Report how many lines in the listing below include the word "computer". Write nothing besides the number.

Given entries:
★ ★ ★ ★

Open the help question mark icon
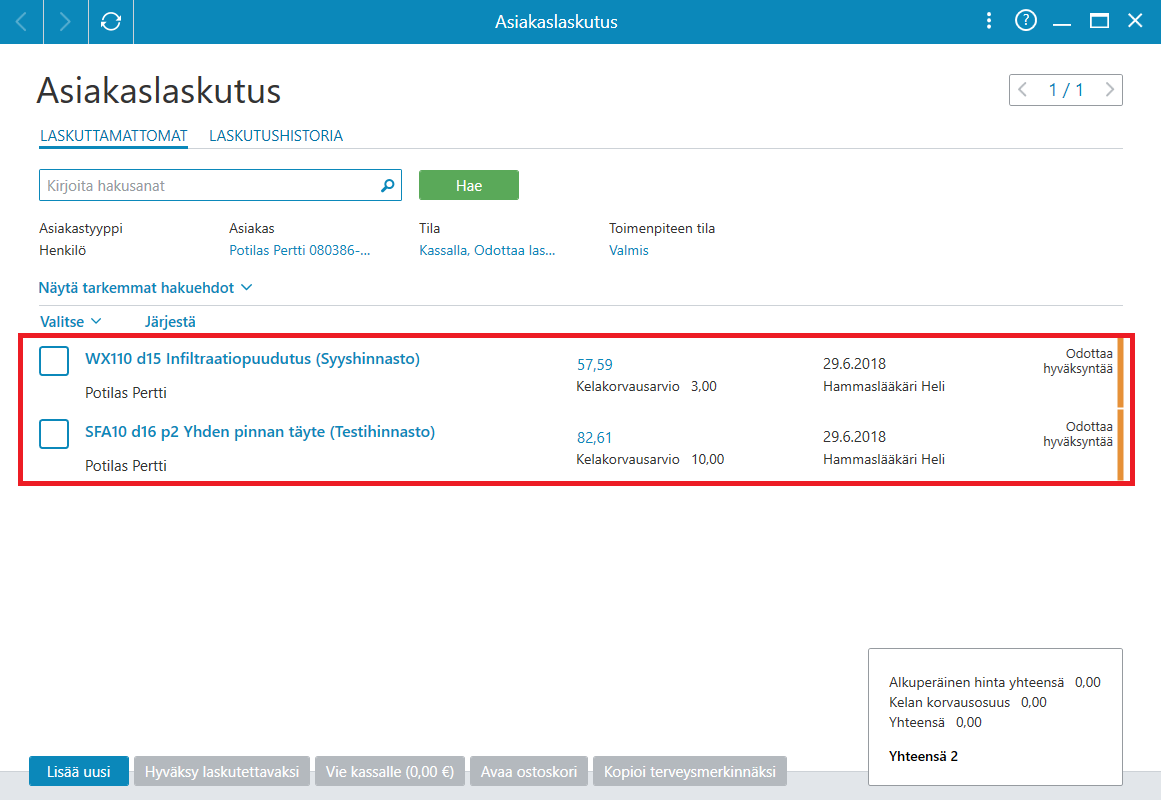The width and height of the screenshot is (1161, 800). pyautogui.click(x=1026, y=21)
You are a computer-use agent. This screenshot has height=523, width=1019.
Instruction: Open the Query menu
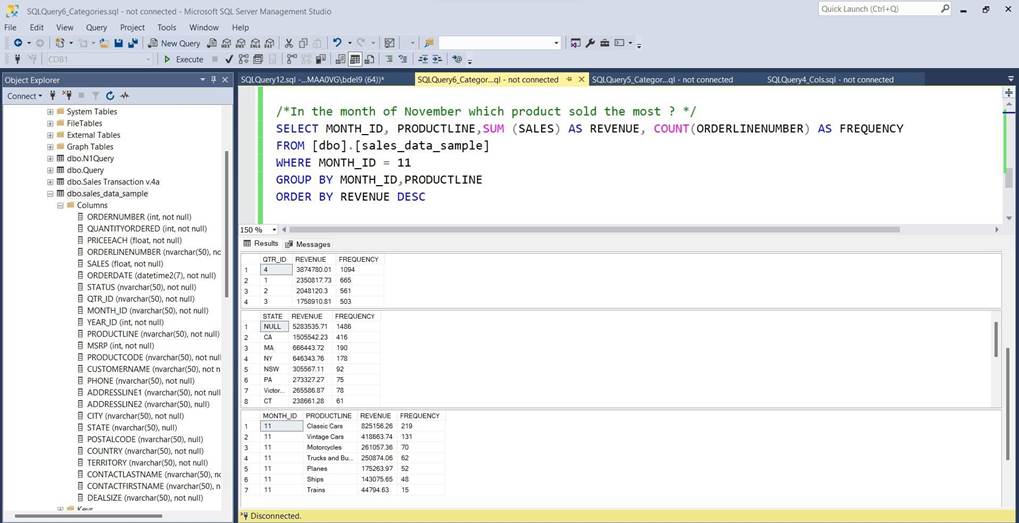click(96, 27)
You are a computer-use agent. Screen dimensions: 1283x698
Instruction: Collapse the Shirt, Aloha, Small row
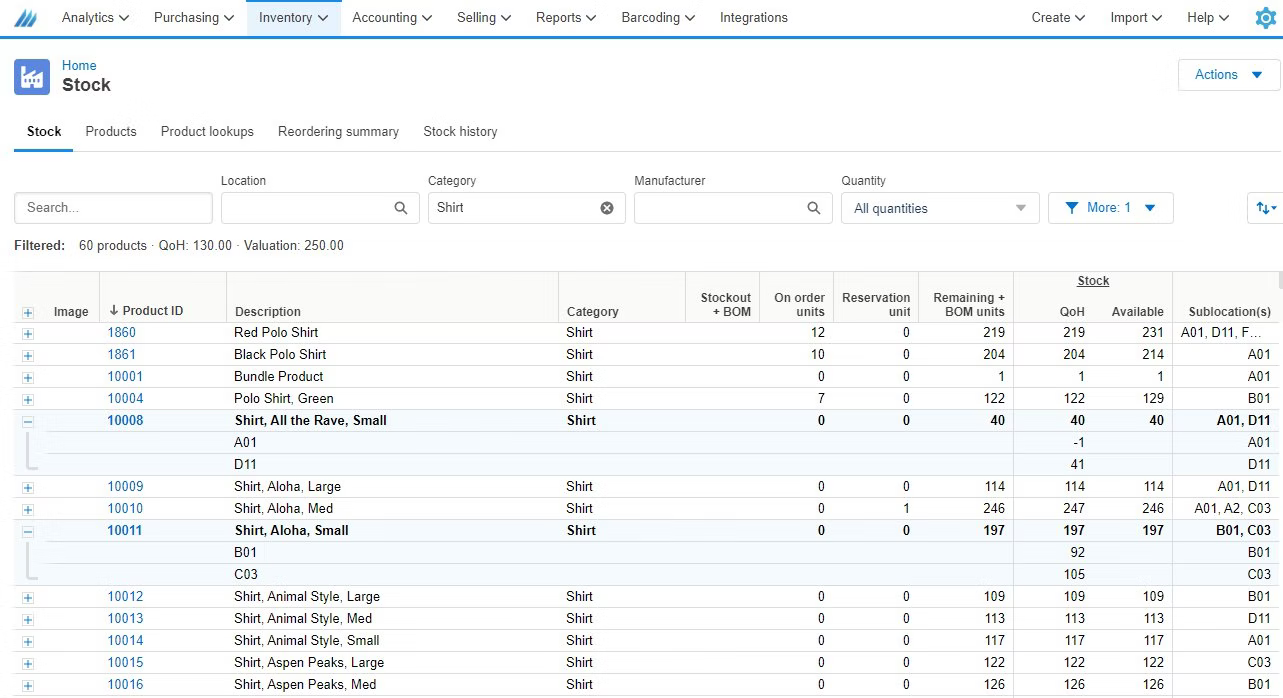pos(27,531)
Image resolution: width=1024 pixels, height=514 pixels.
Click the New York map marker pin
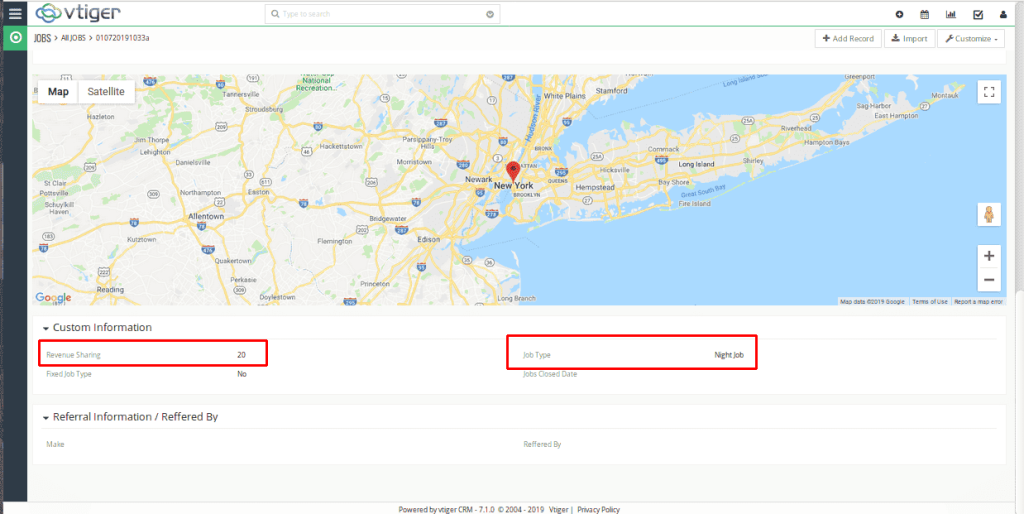pyautogui.click(x=513, y=170)
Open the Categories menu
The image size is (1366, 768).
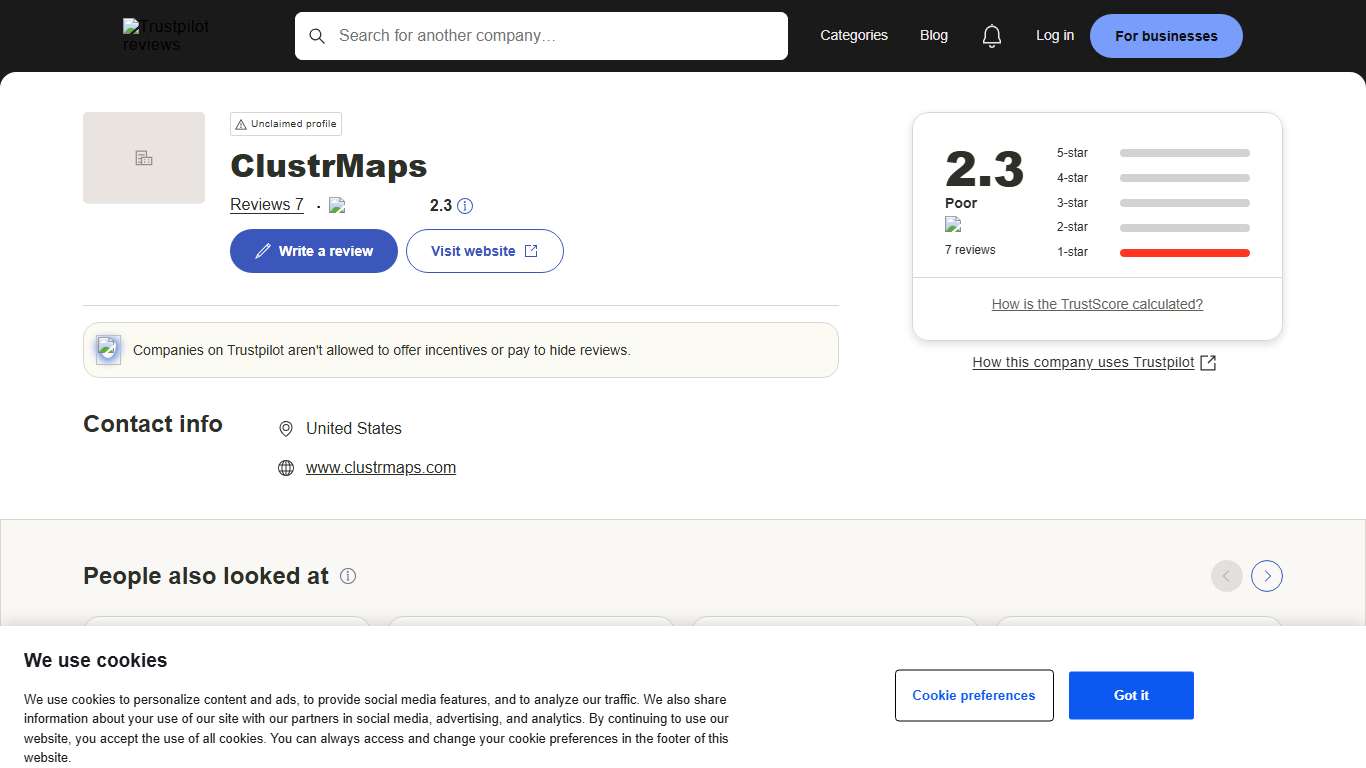coord(853,35)
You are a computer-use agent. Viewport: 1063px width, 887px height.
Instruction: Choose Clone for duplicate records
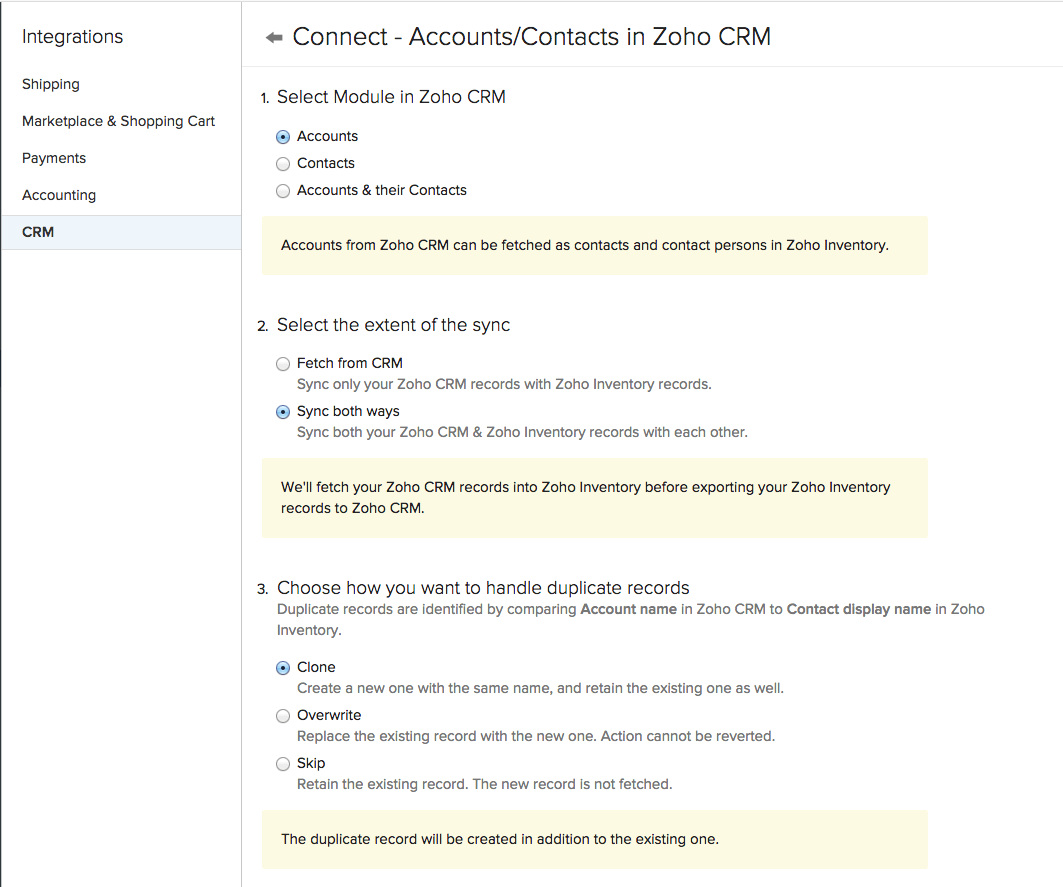(x=282, y=667)
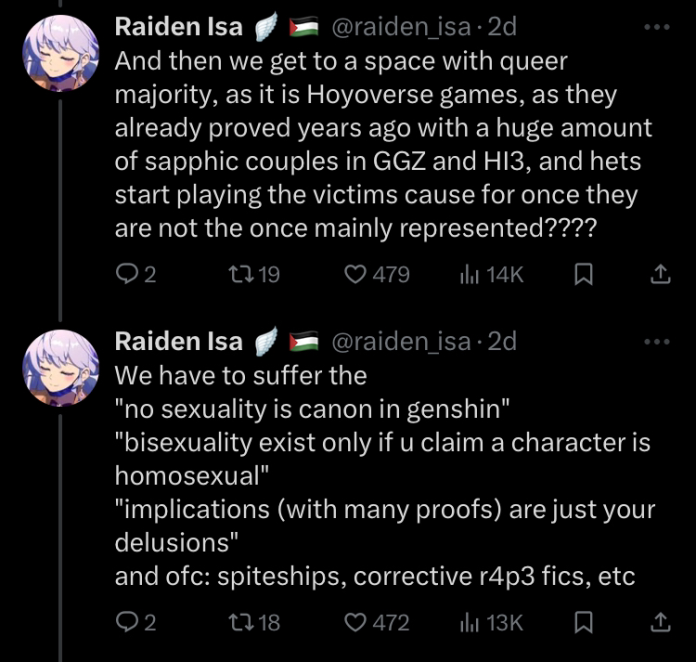
Task: Reply to the "We have to suffer" tweet
Action: (x=126, y=622)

★ ★ ★ ★

Task result: 3